= TO DO =
The lines you return must be all those in the data that hold the string "file".

= INFORMATION PROVIDED =
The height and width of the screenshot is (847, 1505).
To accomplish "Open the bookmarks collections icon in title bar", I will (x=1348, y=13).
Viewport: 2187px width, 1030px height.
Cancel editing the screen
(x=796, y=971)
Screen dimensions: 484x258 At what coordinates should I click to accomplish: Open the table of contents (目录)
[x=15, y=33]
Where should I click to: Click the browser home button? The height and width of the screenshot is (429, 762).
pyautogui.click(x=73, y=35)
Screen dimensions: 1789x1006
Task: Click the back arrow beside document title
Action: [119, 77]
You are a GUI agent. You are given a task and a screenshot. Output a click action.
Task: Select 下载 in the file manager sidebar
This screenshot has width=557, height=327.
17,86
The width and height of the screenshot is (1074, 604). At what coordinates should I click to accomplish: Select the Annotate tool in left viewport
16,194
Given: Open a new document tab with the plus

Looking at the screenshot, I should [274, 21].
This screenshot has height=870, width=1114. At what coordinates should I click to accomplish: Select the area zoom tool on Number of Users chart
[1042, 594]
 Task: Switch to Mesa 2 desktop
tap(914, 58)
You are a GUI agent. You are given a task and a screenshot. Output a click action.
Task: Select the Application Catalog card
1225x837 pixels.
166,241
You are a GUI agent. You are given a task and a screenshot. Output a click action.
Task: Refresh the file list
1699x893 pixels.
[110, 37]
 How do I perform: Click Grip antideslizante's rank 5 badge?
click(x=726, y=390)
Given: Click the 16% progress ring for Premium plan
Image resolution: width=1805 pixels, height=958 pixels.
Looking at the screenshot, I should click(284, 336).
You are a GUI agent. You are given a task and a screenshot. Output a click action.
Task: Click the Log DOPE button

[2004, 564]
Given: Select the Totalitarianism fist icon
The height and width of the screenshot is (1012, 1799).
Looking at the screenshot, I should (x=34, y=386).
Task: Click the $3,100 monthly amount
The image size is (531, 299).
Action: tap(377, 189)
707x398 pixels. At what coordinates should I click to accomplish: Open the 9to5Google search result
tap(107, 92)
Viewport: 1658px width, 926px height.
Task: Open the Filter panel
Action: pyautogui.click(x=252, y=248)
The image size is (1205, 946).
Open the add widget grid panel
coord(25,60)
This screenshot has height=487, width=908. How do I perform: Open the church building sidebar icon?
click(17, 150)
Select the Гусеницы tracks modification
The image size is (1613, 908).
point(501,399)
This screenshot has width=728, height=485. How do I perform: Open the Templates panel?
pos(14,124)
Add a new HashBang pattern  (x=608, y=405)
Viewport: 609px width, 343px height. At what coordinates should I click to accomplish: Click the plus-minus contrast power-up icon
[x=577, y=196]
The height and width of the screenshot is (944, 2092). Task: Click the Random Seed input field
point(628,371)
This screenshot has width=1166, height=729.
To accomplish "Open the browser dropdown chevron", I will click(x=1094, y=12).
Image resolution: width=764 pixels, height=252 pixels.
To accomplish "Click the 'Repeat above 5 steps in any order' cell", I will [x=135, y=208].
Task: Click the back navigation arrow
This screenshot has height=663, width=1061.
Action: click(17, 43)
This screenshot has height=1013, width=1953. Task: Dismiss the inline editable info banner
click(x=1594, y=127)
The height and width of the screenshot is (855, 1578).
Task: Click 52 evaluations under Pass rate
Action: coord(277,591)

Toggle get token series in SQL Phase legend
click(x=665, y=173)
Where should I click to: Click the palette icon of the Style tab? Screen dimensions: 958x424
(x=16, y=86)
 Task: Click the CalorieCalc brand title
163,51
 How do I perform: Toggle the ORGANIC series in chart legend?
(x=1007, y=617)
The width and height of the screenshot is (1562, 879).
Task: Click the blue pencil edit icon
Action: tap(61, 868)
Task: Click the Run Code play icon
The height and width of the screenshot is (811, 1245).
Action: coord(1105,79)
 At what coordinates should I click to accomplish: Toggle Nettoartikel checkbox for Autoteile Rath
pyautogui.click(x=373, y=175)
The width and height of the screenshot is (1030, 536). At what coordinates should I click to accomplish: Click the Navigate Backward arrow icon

= OUTPUT BELOW =
Task: Select 下载 in the file manager sidebar
Task: Refresh the file list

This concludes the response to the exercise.